GLOBAL: Foi um livro estruturalmente difícil de escrever?
MARINA COLASANTI: Foi mal entendido, considerado como um livro de crônicas. Eu montei o livro obedecendo a um princípio de alternância: os capítulos ímpares seriam autobiográficos avançando cronologicamente, enquanto os pares seriam flashes de solidão do presente. Mas é provável que não tenha deixado minha intenção suficientemente clara.
GLOBAL: Algumas de suas narrativas sempre tiveram muito forte o elemento fantástico. Como você vê este cenário específico da literatura brasileira hoje? E enquanto estamos no assunto, da literatura infanto-juvenil?

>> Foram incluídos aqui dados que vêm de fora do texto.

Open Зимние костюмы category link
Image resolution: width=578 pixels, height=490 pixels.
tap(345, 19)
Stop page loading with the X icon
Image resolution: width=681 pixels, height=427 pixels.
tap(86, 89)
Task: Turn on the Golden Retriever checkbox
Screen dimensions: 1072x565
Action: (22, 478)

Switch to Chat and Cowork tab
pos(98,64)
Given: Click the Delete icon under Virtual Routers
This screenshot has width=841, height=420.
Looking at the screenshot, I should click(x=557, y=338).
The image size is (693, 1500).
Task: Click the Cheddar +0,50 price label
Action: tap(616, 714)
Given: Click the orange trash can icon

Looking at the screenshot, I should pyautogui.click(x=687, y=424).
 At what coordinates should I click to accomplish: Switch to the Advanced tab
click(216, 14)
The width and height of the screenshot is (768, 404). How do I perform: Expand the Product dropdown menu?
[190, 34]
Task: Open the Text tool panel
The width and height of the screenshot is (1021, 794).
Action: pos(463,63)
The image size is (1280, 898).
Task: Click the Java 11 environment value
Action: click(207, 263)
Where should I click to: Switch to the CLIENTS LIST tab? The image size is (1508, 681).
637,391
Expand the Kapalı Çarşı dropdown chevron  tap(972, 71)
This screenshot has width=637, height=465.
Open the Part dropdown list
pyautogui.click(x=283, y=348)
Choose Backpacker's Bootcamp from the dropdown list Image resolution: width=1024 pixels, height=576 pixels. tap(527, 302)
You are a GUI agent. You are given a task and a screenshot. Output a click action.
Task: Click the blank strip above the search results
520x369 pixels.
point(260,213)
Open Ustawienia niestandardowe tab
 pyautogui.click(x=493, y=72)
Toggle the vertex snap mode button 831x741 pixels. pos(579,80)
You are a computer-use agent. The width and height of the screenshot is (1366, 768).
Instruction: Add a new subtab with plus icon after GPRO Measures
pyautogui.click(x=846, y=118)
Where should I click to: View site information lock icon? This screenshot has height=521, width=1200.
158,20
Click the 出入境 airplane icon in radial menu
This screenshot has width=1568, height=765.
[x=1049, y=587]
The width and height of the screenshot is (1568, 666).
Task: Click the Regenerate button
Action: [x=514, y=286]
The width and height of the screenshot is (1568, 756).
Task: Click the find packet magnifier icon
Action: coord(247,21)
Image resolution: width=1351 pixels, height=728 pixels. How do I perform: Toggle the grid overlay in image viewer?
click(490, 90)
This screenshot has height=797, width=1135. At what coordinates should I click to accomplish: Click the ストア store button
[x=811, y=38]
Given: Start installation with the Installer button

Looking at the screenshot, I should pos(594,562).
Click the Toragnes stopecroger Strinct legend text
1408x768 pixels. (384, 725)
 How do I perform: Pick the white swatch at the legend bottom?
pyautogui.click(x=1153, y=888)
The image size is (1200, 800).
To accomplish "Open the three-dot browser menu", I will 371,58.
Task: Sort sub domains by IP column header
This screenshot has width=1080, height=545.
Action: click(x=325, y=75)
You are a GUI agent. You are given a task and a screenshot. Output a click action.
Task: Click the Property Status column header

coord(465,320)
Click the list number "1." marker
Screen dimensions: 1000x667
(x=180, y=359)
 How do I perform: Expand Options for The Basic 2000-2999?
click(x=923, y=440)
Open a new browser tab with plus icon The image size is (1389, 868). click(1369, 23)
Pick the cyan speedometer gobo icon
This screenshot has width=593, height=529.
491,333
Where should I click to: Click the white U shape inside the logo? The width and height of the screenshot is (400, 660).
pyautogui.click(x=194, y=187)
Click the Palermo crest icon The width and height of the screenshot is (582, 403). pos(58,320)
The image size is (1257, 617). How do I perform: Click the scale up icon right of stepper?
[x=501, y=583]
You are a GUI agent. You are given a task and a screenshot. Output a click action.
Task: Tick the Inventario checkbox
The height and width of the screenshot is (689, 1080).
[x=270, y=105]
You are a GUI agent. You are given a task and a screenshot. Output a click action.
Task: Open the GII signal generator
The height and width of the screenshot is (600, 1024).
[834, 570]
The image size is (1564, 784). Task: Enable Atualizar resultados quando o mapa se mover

MARINA COLASANTI: A literatura destinada ao público adulto está apostando mais na realidade. Na literatura infanto-juvenil os animais sempre falaram com os humanos, a metamorfose é uma constante, e tudo isso pertence àquilo que consideramos fantástico. Talvez os autores considerem que os pequenos e os jovens estão mais próximos do imaginário. Eu uso o fantástico como metáfora de sentimentos e inquietações que povoam a realidade.
GLOBAL: Da literatura infantil até a adulta, seus livros tem um olhar sensível, que acrescenta muita profundidade para qualquer história. Esses elementos surgiram da mistura de memória e imersão das condições humanas, ou de uma junção de outros elementos? Como você descreveria o seu processo de criação das narrativas?
MARINA COLASANTI: Todos os elementos contam quando se quer narrar. Memória e vivência são indispensáveis para contar uma história. Sempre prestei uma atenção danada ao que me cerca, e o que vejo passa a fazer parte de mim. Isso, desde a infância, o que significa que na minha idade tenho um repertório bem vasto! Meu processo de criação é um para contos, minicontos, poesia, contos infantis, e é outro quando escrevo contos maravilhosos, mais conhecidos como contos de fadas. No primeiro sou crítica, sou política, faço muita pesquisa. No segundo trabalho só com a emoção, me entrego à história como se descesse um rio em um barco. E obedeço ao que a história me sussurra, sem questioná-la.
GLOBAL: Uma vez vi uma entrevista aonde você chamou seu processo de ilustração de “esquizofrênico”. Ainda é assim para você?
MARINA COLASANTI: Chamei de esquizofrênico, porque não penso escrita e ilustração ao mesmo tempo – como faz a quase totalidade dos autores-ilustradores – e não as enfrento do mesmo modo. Quando escrevo preciso ter visão circular. E escolher só os elementos que, como vigas, sustentarão a história. Quando ilustro não preciso da visão circular, preciso de foco em equilíbrio, foco em luz e sombra – que conferem drama –, e cuidado para não repetir na ilustração o que já está no texto.
GLOBAL: Como uma pessoa especialista em conto de fadas, você acha que o mundo hoje, na situação caótica que está, precisa mais do que nunca dessas narrativas?
MARINA COLASANTI: O mundo sempre precisou dessas narrativas e de seu conteúdo simbólico. Não fosse assim, não teriam atravessado tantos séculos e chegado até nós.
GLOBAL: Existe um grande problema nas escolas hoje, sendo que alguns pais discutem e rebatem qualquer assunto mais complexo que os professores tentam abordar em aula como uma “doutrinação”. E a literatura, de certa forma, está no centro destas discussões. Como autora de literatura infanto-juvenil, como você vê essas discussões?
MARINA COLASANTI: Existe uma enorme diferença entre doutrinação e formação. A primeira é, em sua essência, manipuladora. Como a palavra diz, quer incutir uma doutrina, e só aquela. A formação busca o contrário, abrir a mente para a pluralidade. Mas nem frequento escolas, nem penso na reação dos pais quando estou escrevendo para crianças. Falo para elas e para mais ninguém.
GLOBAL: Uma vez vi que você se referiu a si mesma como uma “feminista histórica”. Você pode, por favor, elaborar um pouco sobre esse conceito e como ele se aplica no contexto da sua vida?
MARINA COLASANTI: Sou feminista histórica porque durante quatro anos fiz parte do primeiro Conselho Nacional dos Direitos da Mulher, criado por Ruth Escobar, e durante 20 anos batalhei por estes direitos como editora de Comportamento da revista Nova, e porque publiquei quatro livros sobre as mulheres no trabalho, no amor, no estudo, e seus direitos jurídicos e sociais.